A trityl-on SPS was performed in order to retain the trityl group on the 5′-amine (to avoid byproduct formation that can occur with a free amine, vide supra). Notably, prior to deprotection, treatment of the CPG-bound oligonucleotide with 10 vol% diethylamine in acetonitrile could not be performed to remove the potent electrophilic acrylonitrile, as this caused premature deselenization of the resulting oligonucleotide. Deprotection was instead achieved by overnight incubation with ammonium hydroxide/ethanol (3 : 1, v/v) at 37 °C. The supernatant was subsequently lyophilised and the crude 5′-modified oligonucleotide dissolved in 18 MΩ H₂O and analyzed by ion-exchange (IEX) HPLC (compared to the unmodified oligonucleotide, Fig.
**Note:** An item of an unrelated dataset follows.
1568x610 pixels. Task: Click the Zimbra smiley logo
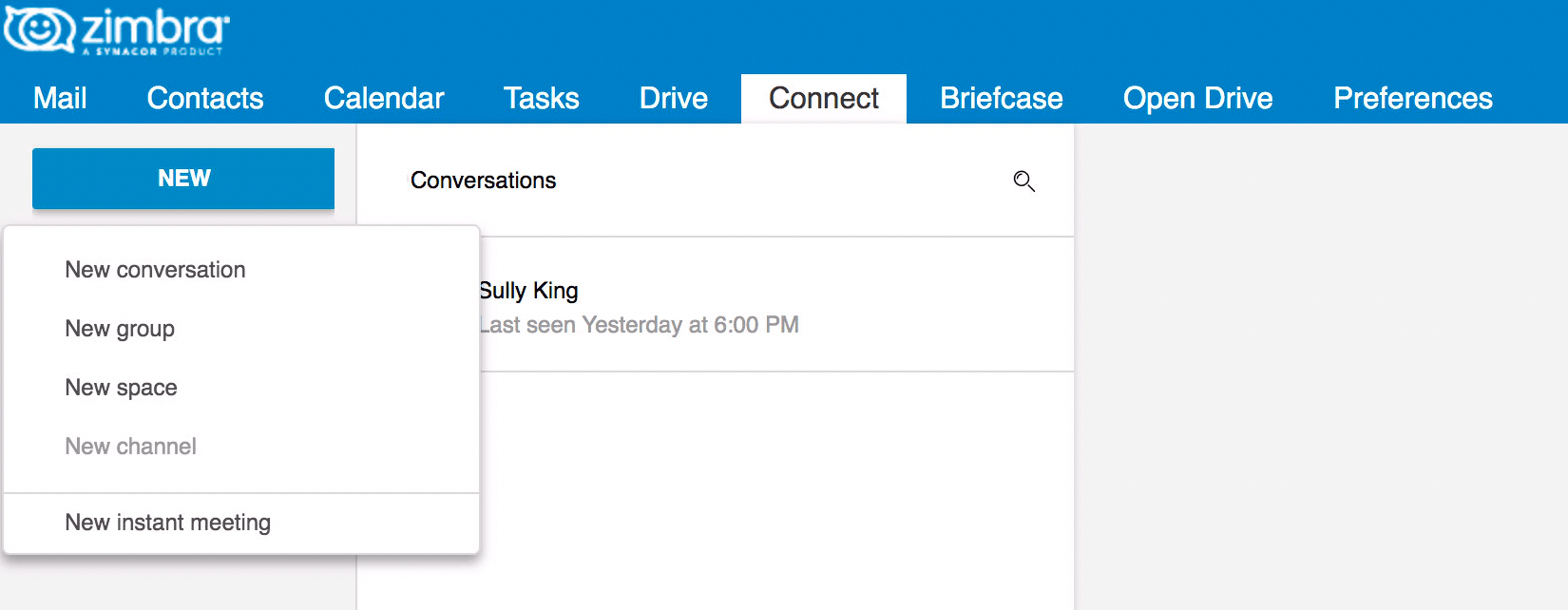(38, 29)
S2†). This demonstrated quantitative coupling of selenide phosphoramidite 6, which could not otherwise be evaluated by the in-line conductivity cell of the ABI synthesiser due to the trityl-on synthesis that was performed (i.e. there was no trityl cation released to accurately measure the coupling efficiency). It should be noted that the oligonucleotide had a later than normal HPLC retention time for a tritylated 12-mer sequence, providing early evidence that the diselenide bridge had formed between the two oligonucleotide strands. Minor thymine acrylonitrile adduct formation was observed by mass spectrometry (MS) analysis of the crude sample (Fig. S3†) and was also observed as the small shoulder adjacent to the target product in the IEX chromatogram (Fig. S2B†). The crude oligonucleotide was then purified by IEX HPLC and loaded onto a C-18 cartridge for detritylation (three successive 2 vol% trifluoroacetic acid (TFA) in H₂O washes) and desalting. The purified oligonucleotide was then analyzed by IEX HPLC (Fig. S5†) and MS (Fig. S6†), which confirmed the preparation of the desired deprotected diselenide-bridged oligonucleotide 7. It is important to note that a very small amount of 2′-deoxyadenosine depurination occurred from the acidic detritylation washes (as observed in the mass spectrum: Fig. S6†), however, this small impurity was deemed inconsequential for the proposed DSL optimization studies.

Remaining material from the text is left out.